- **DIRECTIONS**
Only the lines below from the one containing "Given: Select the 6F distance tag" through the last line should be set down, exactly as written and with no pictures.

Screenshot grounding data
★ ★ ★ ★ ★ ★ ★

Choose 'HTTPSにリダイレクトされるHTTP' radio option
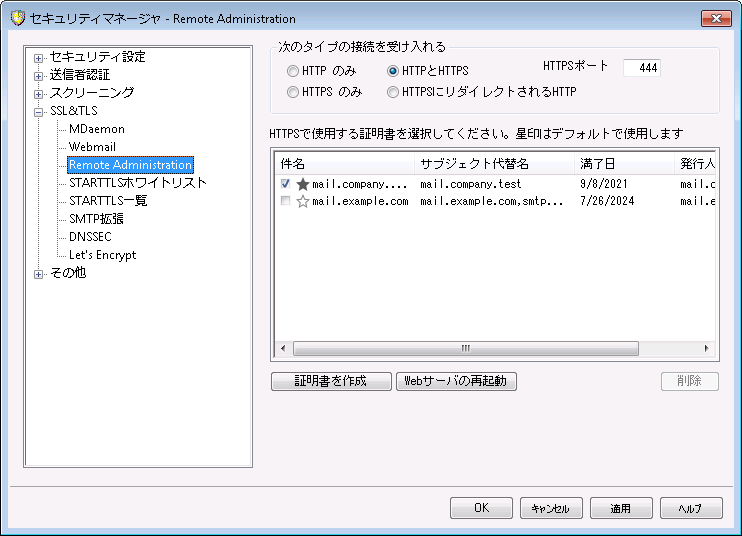 click(393, 93)
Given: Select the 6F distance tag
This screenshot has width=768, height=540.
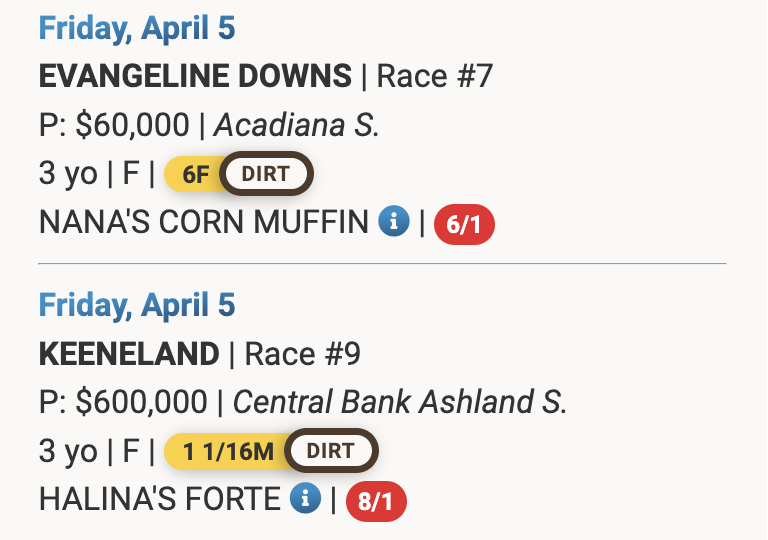Looking at the screenshot, I should click(195, 174).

★ ★ ★ ★ ★ ★ ★

- **RESPONSE BOX**
Given: Select the 6F distance tag
This screenshot has width=768, height=540.
Looking at the screenshot, I should click(195, 174).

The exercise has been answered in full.